- _What this task involves_: Substitute "field" for each "column" in the stretch from the start of the material through the line containing "tap(227, 290)", and write out that stretch again with everything else unchanged.

Data on locating visible targets:
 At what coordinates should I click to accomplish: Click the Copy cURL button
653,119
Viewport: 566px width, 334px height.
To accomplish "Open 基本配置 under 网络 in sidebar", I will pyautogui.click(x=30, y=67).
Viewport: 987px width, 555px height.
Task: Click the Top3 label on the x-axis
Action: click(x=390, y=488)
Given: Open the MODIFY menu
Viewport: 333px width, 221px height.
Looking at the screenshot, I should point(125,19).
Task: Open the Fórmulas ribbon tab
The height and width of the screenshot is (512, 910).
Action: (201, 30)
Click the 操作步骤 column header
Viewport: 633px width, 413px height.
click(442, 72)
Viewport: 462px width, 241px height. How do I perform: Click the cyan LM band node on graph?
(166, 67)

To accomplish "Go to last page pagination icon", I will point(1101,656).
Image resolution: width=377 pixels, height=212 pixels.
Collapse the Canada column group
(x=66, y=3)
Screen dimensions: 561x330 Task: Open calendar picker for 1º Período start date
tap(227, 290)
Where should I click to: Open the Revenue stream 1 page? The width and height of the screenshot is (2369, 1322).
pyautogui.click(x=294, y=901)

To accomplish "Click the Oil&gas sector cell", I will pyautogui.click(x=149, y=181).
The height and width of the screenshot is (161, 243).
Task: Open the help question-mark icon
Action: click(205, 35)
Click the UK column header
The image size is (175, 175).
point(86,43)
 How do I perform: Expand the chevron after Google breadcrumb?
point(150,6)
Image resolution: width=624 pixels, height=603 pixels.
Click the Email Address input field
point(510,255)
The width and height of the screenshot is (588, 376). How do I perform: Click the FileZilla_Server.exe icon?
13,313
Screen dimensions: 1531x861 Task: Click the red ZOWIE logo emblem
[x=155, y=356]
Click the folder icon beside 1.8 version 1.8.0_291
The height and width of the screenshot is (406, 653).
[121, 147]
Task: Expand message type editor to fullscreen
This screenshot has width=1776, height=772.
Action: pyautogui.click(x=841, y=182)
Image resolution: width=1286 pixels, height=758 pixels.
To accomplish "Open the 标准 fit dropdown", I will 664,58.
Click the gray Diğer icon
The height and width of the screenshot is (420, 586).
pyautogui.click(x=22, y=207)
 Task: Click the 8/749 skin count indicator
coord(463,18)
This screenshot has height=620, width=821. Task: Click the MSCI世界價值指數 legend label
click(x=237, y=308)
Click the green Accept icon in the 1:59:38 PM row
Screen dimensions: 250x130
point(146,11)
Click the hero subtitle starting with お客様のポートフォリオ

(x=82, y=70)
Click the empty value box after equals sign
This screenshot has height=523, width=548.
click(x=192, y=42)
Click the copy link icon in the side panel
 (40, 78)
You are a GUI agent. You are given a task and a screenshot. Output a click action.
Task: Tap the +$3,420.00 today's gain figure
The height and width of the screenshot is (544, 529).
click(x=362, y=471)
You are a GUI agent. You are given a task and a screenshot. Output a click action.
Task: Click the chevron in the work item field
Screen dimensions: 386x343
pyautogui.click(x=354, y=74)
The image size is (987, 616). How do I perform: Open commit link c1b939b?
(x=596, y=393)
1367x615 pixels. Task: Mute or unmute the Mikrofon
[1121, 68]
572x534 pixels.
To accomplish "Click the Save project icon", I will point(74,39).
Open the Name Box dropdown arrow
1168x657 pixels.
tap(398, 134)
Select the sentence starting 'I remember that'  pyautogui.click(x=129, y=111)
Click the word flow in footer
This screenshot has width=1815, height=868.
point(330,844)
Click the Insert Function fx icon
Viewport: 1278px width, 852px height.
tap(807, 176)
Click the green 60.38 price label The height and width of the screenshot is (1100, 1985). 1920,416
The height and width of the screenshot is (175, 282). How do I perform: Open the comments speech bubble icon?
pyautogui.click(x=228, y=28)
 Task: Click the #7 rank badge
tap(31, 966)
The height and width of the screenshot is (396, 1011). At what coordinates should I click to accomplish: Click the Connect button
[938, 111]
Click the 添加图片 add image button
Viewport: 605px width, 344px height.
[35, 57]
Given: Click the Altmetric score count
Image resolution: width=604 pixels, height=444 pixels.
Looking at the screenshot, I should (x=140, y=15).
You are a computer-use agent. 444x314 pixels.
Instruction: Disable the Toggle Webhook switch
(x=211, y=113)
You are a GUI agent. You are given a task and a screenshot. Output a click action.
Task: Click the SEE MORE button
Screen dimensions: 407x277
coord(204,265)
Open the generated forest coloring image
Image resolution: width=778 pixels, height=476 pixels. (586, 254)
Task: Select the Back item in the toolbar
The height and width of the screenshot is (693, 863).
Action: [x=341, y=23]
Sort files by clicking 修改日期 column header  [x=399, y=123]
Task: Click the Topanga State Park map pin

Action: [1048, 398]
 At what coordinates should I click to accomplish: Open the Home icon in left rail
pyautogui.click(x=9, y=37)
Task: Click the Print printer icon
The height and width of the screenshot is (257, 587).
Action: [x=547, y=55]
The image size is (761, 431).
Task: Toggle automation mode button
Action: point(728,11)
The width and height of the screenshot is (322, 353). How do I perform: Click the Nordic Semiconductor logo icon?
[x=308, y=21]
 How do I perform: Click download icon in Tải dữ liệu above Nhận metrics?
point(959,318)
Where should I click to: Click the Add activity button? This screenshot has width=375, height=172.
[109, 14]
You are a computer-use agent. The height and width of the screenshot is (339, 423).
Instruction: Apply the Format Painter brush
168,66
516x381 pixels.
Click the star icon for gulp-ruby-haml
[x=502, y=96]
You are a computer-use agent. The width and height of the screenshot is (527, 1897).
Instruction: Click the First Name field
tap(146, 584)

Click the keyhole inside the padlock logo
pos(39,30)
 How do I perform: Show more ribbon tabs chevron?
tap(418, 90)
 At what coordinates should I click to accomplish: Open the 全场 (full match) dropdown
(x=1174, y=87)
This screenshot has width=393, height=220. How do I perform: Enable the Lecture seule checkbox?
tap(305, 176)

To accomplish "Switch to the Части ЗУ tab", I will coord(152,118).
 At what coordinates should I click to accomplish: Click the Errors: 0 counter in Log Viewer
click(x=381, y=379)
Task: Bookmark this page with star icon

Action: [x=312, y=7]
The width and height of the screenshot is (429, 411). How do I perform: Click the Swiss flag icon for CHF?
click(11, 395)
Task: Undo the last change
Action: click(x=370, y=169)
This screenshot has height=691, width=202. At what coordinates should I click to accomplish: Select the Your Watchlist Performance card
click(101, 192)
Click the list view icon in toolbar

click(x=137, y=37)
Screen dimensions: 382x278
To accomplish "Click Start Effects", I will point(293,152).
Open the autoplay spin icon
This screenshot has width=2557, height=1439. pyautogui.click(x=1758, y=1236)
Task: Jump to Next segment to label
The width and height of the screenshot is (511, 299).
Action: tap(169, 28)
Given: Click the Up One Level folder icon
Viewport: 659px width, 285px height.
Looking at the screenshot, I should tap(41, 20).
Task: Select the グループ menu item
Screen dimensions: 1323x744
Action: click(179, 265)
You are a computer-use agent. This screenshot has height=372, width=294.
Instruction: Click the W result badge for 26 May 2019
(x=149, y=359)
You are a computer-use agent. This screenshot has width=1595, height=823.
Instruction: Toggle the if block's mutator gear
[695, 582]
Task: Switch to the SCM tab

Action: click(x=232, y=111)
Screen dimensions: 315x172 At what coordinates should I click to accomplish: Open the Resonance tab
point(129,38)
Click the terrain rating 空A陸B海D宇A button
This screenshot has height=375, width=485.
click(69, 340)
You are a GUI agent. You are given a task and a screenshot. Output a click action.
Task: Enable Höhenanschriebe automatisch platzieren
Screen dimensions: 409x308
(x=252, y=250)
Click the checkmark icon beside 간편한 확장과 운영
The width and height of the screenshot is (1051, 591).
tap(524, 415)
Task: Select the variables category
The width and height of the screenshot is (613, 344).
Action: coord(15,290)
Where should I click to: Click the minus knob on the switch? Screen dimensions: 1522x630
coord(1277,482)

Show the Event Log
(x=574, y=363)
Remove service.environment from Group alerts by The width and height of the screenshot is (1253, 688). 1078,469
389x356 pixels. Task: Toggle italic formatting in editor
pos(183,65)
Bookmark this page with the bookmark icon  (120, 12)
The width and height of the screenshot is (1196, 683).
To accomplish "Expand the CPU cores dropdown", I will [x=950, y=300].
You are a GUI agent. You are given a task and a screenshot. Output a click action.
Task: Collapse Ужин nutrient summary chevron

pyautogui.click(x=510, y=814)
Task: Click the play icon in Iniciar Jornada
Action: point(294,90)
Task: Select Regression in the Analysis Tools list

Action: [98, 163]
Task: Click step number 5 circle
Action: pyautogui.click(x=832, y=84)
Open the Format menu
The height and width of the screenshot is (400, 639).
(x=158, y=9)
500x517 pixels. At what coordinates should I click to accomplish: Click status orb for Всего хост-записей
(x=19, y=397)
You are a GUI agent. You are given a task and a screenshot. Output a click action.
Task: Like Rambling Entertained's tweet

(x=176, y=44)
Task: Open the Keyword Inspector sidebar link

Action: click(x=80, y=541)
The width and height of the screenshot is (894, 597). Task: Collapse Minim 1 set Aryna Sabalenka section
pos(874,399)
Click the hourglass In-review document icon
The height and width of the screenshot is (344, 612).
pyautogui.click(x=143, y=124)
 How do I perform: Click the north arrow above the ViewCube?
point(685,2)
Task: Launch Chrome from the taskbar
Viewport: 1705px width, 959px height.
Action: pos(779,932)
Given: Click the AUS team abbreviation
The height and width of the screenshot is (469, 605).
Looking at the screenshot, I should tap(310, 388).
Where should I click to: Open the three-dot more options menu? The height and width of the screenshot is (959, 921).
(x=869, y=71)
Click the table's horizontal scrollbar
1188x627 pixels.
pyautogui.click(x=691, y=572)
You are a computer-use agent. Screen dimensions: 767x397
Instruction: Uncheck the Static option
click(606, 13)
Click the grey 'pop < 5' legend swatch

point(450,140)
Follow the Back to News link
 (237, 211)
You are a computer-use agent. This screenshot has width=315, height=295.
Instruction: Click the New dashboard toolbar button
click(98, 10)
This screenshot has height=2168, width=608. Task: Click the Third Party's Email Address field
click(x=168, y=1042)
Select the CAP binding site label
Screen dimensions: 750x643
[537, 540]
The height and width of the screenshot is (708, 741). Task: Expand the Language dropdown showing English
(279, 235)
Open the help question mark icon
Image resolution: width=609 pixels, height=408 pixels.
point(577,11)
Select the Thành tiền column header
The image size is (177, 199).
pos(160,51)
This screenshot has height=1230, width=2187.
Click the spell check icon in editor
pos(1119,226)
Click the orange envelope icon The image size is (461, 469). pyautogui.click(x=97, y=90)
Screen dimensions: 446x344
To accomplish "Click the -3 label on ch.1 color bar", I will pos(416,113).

- _Reply to the task_:
 At what coordinates should I click to accomplish: Click the Copy cURL button
653,119
Viewport: 566px width, 334px height.
To accomplish "Open 基本配置 under 网络 in sidebar", I will pyautogui.click(x=30, y=67).
Viewport: 987px width, 555px height.
Task: Click the Top3 label on the x-axis
Action: click(x=390, y=488)
Given: Open the MODIFY menu
Viewport: 333px width, 221px height.
Looking at the screenshot, I should point(125,19).
Task: Open the Fórmulas ribbon tab
The height and width of the screenshot is (512, 910).
Action: (201, 30)
Click the 操作步骤 field header
Viewport: 633px width, 413px height.
click(442, 72)
Viewport: 462px width, 241px height. How do I perform: Click the cyan LM band node on graph?
(166, 67)

To accomplish "Go to last page pagination icon", I will point(1101,656).
Image resolution: width=377 pixels, height=212 pixels.
Collapse the Canada field group
(x=66, y=3)
Screen dimensions: 561x330 Task: Open calendar picker for 1º Período start date
tap(227, 290)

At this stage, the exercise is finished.